Work instructions: Repeat every entry exactly. Pictures stay out.

[Stored data]
•••
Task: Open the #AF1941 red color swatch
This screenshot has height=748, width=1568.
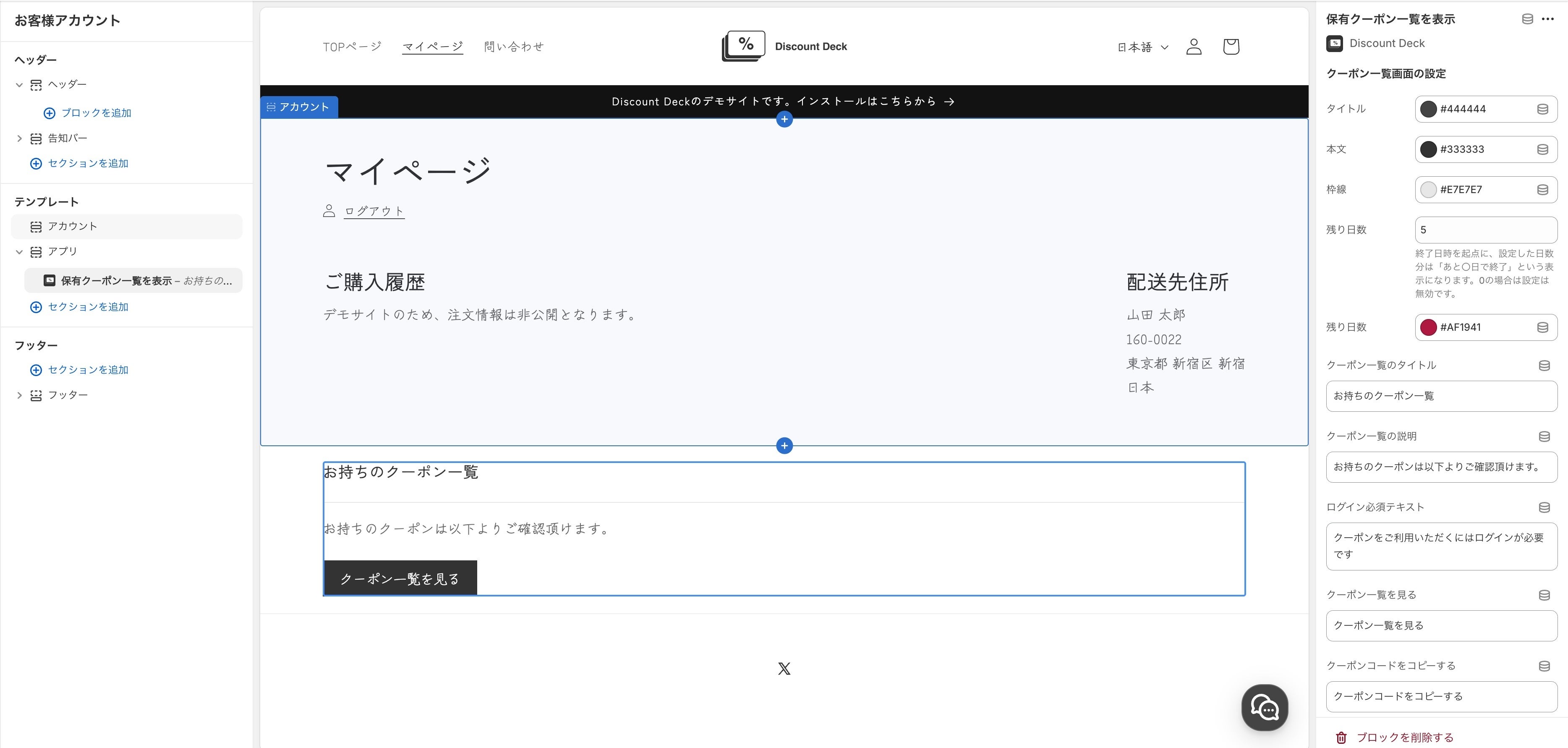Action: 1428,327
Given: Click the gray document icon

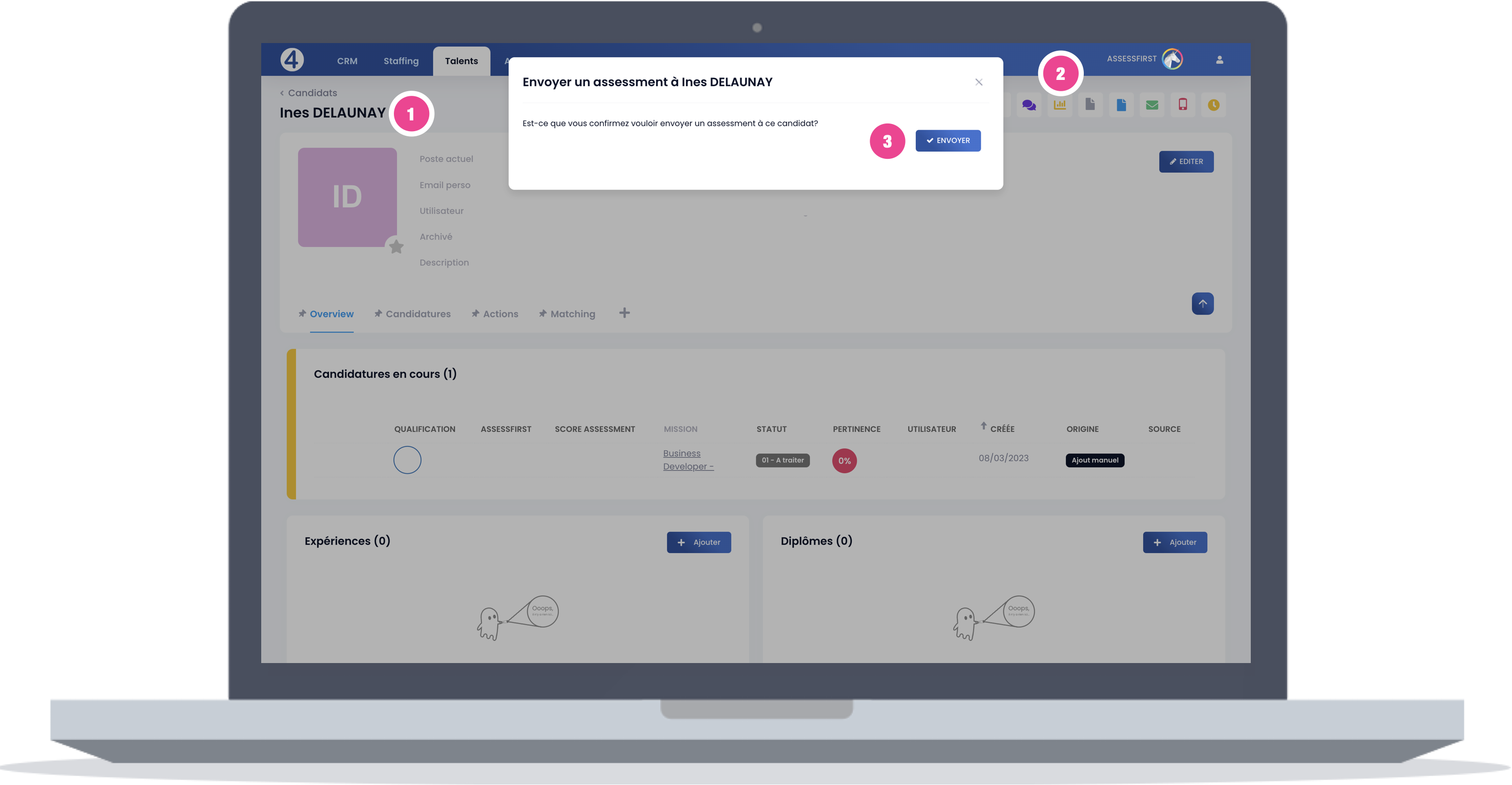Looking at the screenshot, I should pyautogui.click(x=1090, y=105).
•••
Your response:
Task: Open the #AF1941 red color swatch
This screenshot has height=748, width=1568.
Action: 1428,327
Given: Click the gray document icon

Looking at the screenshot, I should pyautogui.click(x=1090, y=105).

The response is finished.